战楼严和武宵看着卫星画面一点点将图像放大最终锁定在战楼谨父子的房子上。
“这是怎么回事?为什么警告是从你舅舅家里发出来的?难道他在安家有眼线?”武宵百思不得其解。
战楼严脑中飞快运转,试图将这越来越乱的画面梳理联系起来。
“你怎么看?”战楼严抬头问孙超然。
“有些蹊跷”孙超然说“你舅舅除了卑躬屈膝的围着老爷子打转似乎不在乎任何事,但要是说这消息是老爷子让你舅舅通知的也不合情理,老爷子可以亲自告诉你,就算是让你舅舅通知也不必匿名。”
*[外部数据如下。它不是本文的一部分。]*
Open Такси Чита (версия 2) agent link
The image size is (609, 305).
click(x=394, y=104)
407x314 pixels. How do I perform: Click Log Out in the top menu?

“或许是老爷子安插在你舅舅那边的眼线,得到消息时大概来不及先通知老爷子,为了防止身份暴露只好立刻匿名警告我们。”武宵也猜测的说道。
“是不是爷爷的人我明天问一问就清楚了,不过我现在很想知道战楼奚那混蛋的下落和他幕后的人。”
“会不会——不可能,我怎么这么糊涂。”武宵拍着脑门说道。
“你在说什么?”战楼严和孙超然看着武宵问。
“我刚刚在想,战楼奚的靠山会不会就是老爷子。”武宵说。